2. What research most aptly demonstrates the potential of this approach?

“The most important studies that were recently published are two proof-of-concept studies published on melanoma by Davar, et al (Science 2021; doi: 10.1126/science.abf3363) and Baruch, et al (Science 2021; doi: 10.1126/science.abb5920). In the study by Davar, et al, fecal microbiota transplant was demonstrated to overcome resistance to anti-PD1 immunotherapy, offering a clinical benefit in six out of the 15 included patients (40%) with a median overall survival and progression-free survival of 14 months. In the Baruch, et al, study, three patients out of 10 (30%) have shown clinical responses, including one complete and two partial responses. Fecal microbiota transplant was demonstrated, therefore, to indeed 'reset the dial' in patients whose melanoma is not responding to immune checkpoint inhibitors.

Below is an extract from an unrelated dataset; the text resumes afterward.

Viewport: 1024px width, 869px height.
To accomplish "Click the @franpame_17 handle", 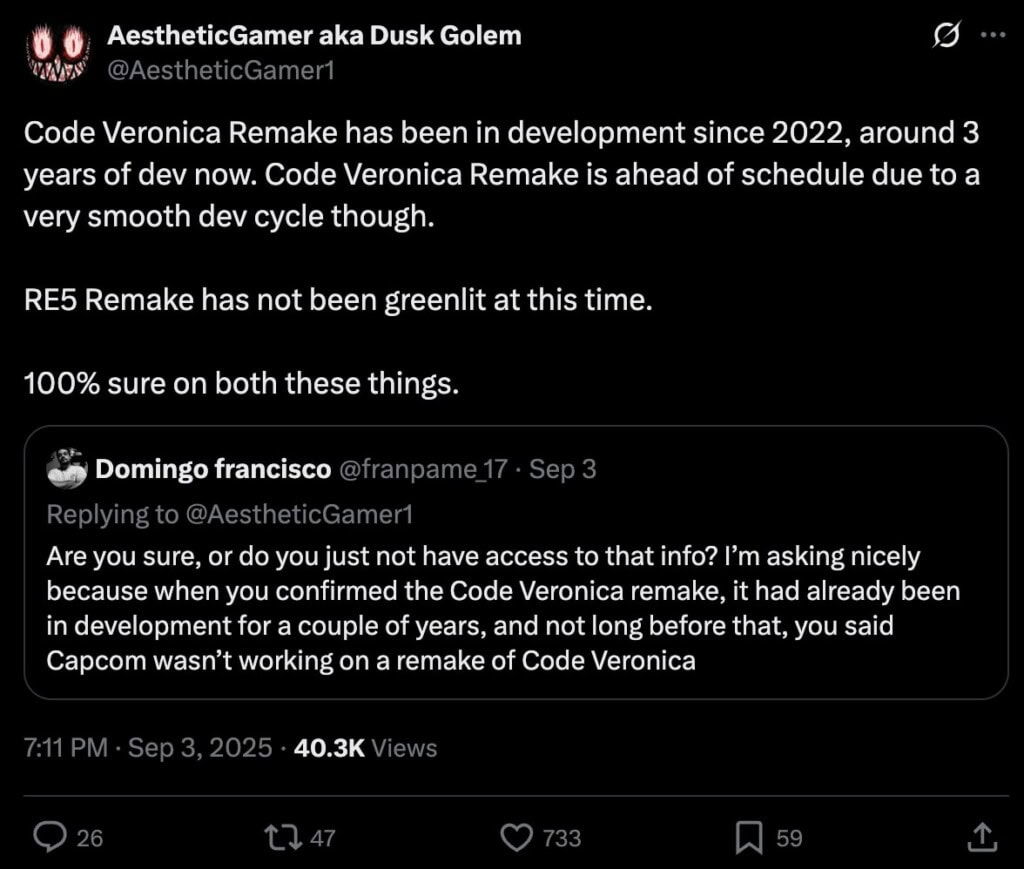I will [423, 469].
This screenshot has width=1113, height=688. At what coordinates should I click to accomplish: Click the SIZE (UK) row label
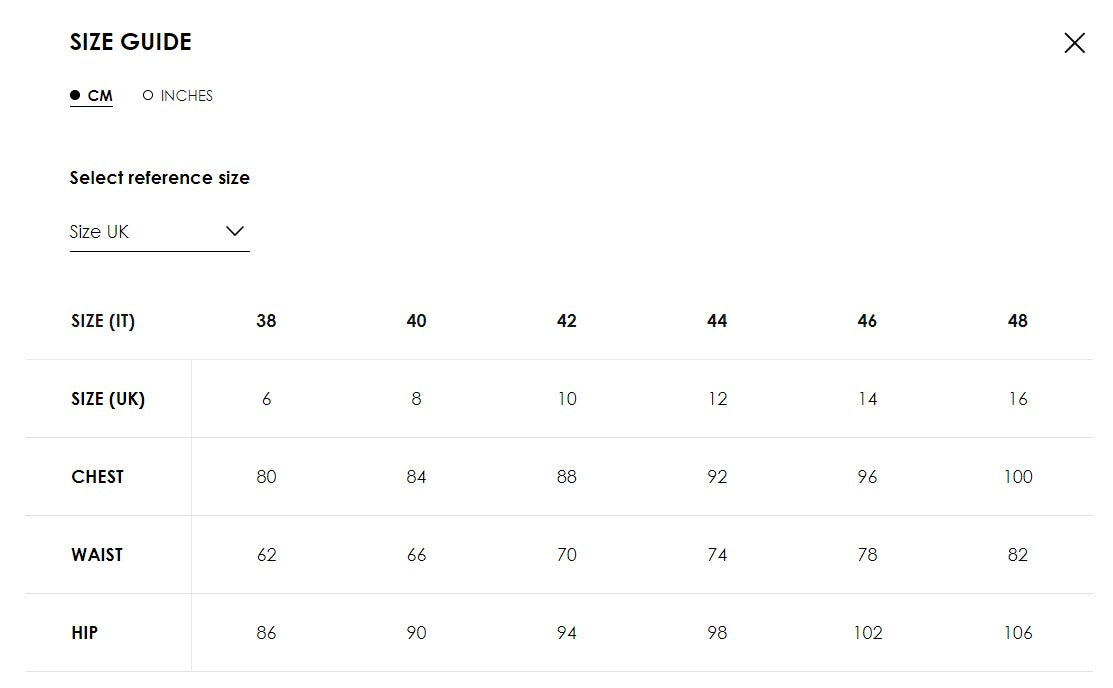tap(108, 399)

“Until now, there is no published clinical trials on urological tumors and publications are restraint to melanoma patients. However, there are numerous trials ongoing in urological tumors, such as the TACITO trial, a randomized controlled trial assessing fecal microbiota transplant in advanced renal cell carcinoma patients, and the PERFORM trial whose aim is to evaluate the safety of a combination of immune checkpoint inhibitors and fecal microbiota transplant in intermediate/poor risk advanced renal cell carcinoma. On the other hand, fecal microbiota transplant still holds limitations that need to be considered, such as the gut microbiota's large heterogeneity among donors and/or receivers, high cost, and low evidence of the studies published until now. For these reasons, fecal transplant cannot be considered until now in the treatment of immunotherapy-resistant urological tumors."

3. What should cancer care providers know about your work?

“Microbiota modulating strategies, such as fecal transplant for gut microbiota, and the encouraging results recently published with anti-PD1 immunotherapy in melanoma, promote more trials and investigations aiming to test these strategies in urological tumors.

“A clear message from our work is that we cannot nowadays deny the prominent role of the human microbiota in cancer. Polymorphic microbiomes—including gut, skin, vaginal, lung, and oral microbiomes, but also tumoral, and recently urinary microbiota—constitute distinct promoting characteristics that enable the acquisition of hallmark capabilities and modulation of tumor phenotypes.

“We have seen the emergence of targeted therapy whose aim is to target many hallmarks of cancer development. We think that we should now focus more on targeting the human microbiota in cancer treatment, since it is now well-known to be an essential hallmark of cancer, and fecal transplant is a promising modulating strategy that could be one of the new standards in the next decade."